MSHA’s plan to weather the shutdown is to keep 41 percent of its workforce of 2,355 on the job. This is in sharp contrast to OSHA, which said it requires just 230, or 10 percent, of its 2,235 employees to address essential functions.

The mine safety agency’s employees will be used to continue impact inspections, which target mines MSHA believes have a history of putting miners at risk. Hazard-specific inspections aimed at conditions and practices that have led to recent mine fatalities and serious injuries will continue. Also undisturbed will be investigations into accident and miners’ safety complaints, as well as selective sample analyses. To support these activities, a minimal level of supervisory staff will be maintained at all of MSHA’s district and field offices.

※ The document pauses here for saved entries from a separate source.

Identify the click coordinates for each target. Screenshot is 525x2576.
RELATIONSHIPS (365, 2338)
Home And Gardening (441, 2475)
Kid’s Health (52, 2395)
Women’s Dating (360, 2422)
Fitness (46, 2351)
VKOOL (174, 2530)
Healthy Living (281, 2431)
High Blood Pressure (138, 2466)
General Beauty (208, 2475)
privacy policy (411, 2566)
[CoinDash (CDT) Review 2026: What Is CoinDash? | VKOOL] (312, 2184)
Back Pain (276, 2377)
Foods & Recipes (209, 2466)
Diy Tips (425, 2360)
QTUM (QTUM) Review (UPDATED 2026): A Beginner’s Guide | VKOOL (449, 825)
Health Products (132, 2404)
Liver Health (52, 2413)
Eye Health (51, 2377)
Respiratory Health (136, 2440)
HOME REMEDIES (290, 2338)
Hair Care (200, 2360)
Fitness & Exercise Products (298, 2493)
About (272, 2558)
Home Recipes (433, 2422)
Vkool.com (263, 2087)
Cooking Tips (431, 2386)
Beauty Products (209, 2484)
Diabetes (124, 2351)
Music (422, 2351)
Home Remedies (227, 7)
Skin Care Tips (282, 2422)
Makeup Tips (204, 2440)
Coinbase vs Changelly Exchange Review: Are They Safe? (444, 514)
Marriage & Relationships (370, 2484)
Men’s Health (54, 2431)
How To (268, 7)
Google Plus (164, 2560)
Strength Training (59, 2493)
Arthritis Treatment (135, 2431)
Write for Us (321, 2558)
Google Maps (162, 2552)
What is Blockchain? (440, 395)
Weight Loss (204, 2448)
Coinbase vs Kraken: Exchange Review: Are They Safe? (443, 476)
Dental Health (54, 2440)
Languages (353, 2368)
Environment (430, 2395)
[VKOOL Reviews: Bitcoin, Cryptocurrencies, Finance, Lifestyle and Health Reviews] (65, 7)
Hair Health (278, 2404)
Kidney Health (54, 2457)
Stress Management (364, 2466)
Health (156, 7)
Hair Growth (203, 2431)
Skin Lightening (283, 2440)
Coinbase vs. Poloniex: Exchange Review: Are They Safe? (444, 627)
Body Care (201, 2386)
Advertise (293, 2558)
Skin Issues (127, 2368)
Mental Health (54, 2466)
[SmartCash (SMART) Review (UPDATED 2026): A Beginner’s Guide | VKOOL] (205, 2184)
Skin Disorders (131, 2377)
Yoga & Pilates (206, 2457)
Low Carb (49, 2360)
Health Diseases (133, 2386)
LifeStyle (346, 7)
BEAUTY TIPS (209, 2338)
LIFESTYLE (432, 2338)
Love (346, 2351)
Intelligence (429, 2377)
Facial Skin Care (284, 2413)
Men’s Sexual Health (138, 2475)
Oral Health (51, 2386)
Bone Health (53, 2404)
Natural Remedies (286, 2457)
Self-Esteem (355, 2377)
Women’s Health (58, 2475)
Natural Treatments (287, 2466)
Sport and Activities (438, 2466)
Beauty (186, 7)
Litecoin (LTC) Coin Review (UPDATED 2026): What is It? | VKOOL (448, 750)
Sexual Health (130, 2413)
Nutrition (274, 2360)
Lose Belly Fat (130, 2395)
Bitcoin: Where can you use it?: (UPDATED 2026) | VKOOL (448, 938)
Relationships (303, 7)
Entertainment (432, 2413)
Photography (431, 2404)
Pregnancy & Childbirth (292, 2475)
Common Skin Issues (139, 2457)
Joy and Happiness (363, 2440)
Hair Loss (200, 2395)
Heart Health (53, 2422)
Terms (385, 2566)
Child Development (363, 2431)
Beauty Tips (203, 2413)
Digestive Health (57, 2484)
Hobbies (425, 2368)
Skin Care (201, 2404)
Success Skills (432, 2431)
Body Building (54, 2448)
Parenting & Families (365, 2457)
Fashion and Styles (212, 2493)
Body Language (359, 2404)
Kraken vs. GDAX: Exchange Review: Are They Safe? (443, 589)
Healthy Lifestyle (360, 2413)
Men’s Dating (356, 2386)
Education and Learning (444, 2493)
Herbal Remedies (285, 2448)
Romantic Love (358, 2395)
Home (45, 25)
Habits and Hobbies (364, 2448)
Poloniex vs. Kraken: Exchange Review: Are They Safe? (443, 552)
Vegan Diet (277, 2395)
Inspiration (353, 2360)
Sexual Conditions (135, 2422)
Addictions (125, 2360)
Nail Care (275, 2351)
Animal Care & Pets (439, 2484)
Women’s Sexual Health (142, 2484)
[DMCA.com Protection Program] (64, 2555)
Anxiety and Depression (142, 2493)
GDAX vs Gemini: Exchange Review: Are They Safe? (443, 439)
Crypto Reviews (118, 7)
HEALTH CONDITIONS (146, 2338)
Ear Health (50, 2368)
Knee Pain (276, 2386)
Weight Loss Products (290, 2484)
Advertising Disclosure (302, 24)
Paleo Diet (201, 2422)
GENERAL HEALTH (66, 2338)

MSHA also said it would continue to perform certain plan reviews and approvals, provide information technology support, maintain a minimal emergency response presence and provide security at the Mine Academy and at its facility in Triadelphia, WV.

OSHA said it will continue to enforce both imminent danger situations and activities involved in responding to workplace fatalities and catastrophes. In addition, OSHA will maintain staff to respond to emergencies and to safety and health complaints or other information deemed to present a high risk of death or serious harm. A key function of its compliance staff during the shutdown will be to assist in tracking and processing open cases/citations to ensure statute of limitations dates do not lapse.

OSHA’s 10 regional offices will remain open with minimal staff. Senior compliance officers specializing in safety and in health (one each) will staff each of its 92 field offices, and its Salt Lake City Technical Center will retain two senior chemists and two industrial hygienists from its health response unit.

Meanwhile, with staffing at the Office of the Solicitor of Labor cut by 90 percent and the Office of Administrative Law Judges cut to zero, Department of Labor attorneys are handling only core legal services required of DOL agencies and cases involving human life or property protection. Four DOL attorneys remain assigned to MSHA. Attorneys will be added in cases where federal court litigation or statutes of limitations cannot be adjusted. However, the strategy for most cases will be to seek extensions, a move that will further clog the system and aggravate the case backlog.